Beer-drinking goat to highlight Llandovery's history
- Published
A town once visited by a vicar and his beer-drinking goat is aiming to attract more tourists.
Llandovery, in Carmarthenshire, began the work by designing its own flag and has now secured planning consent to fly the flag on the town hall.
The town council also wants to install name plates on places of interest, which also includes the home of hymn writer William Williams Pantycelyn.
Councillors hope to also put up a plate where the goat once drank beer.
The town council has just secured listed planning consent to fly the Llandovery crest on the town hall in Market Street, the Local Democracy Reporting Service said.
Stephen Carter, the town council's clerk, said a flag bearing the coat of arms was made two years ago, just before the Covid pandemic.
"It's been in my cupboard ever since," he said.
The flag-flying proposal was advertised in the town as part of a consultation, and the response from the public was positive.
"Wonderful idea," said Martin Blake, writing on Facebook.
A statement submitted as part of the flag-flying application said the main consideration was to promote Llandovery as a tourist venue and gateway town to the Cambrian Mountains.

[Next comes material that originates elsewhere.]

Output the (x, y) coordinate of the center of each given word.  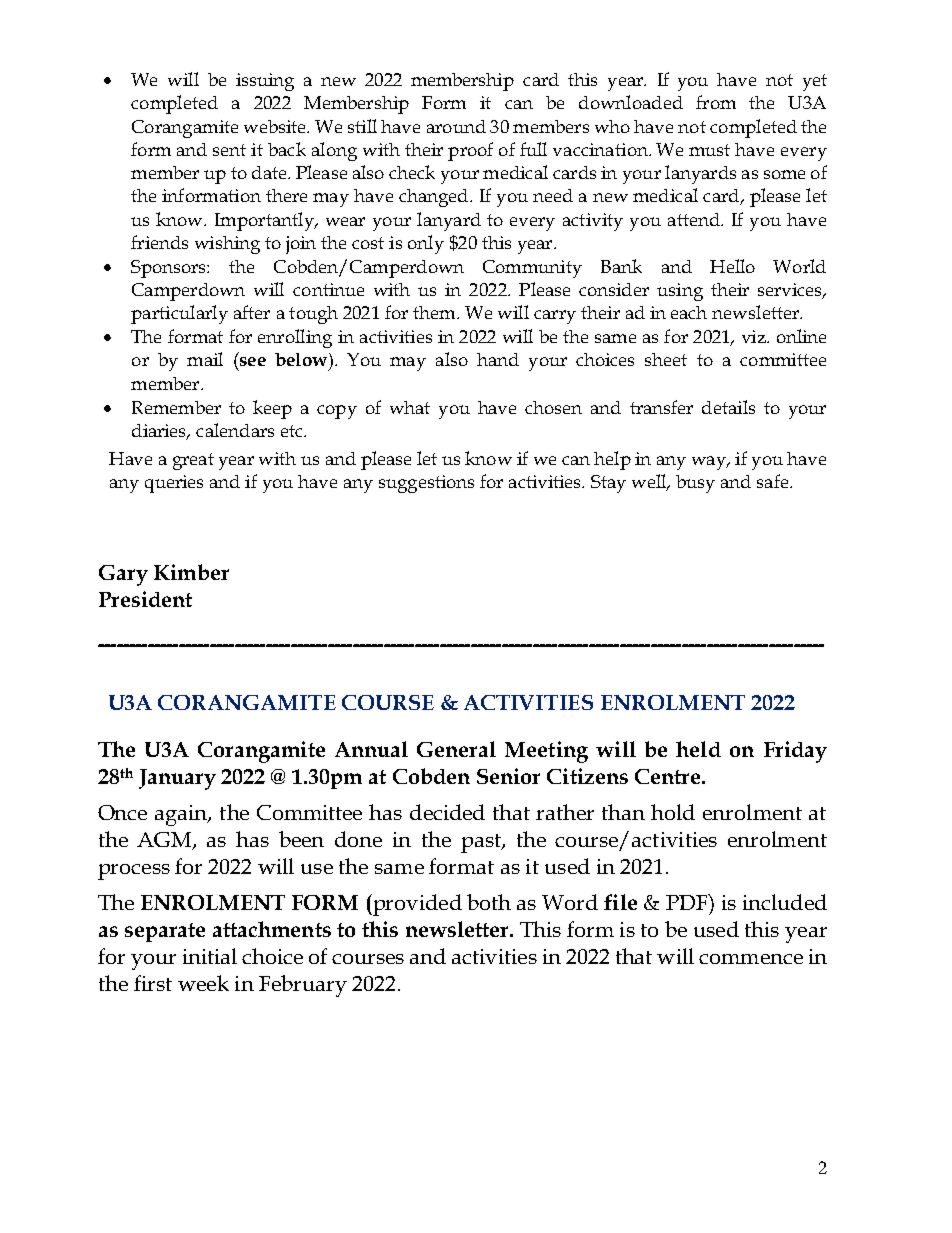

"In the 19th Century there were 70 pubs in Llandovery," said the mayor of the town, councillor Handel Davies.
Some of them were visited by clergyman Rhys Pritchard (1579-1644) and his goat.
Mr Davies said the story goes that the goat drank beer on its first tavern crawl but would not touch it the following evening, which inspired its owner's poems on leading a virtuous life.
The town council now aims to install name plates to houses and buildings in Llandovery - with the owners' permission - which bear the name of the tavern which once existed there.
Mr Davies, who is also a county councillor, said an interpretation board has been installed near the cave at Rhandirmwyn, north of Llandovery, where an outlaw called Thomas Jones, who used the alias Twm Sion Cati - described by some as a Welsh Robin Hood - used to hide.
A blue plaque has been installed commemorating William Williams Pantycelyn, whose most famous hymn - Arglwydd, arwain trwy'r anialwch (Lord, lead thou through the wilderness) - became more commonly known as Guide Me, O Thou Great Redeemer. He died in 1791.
Another blue plaque commemorates the Black Ox Bank, or Banc yr Eidion Du, which was founded in 1799 in Llandovery and bought out by Lloyds Bank in 1909.
Llandovery was granted a royal charter in 1485 by Richard III and was a key staging post for the West Wales drovers who used to take their cattle to market in London.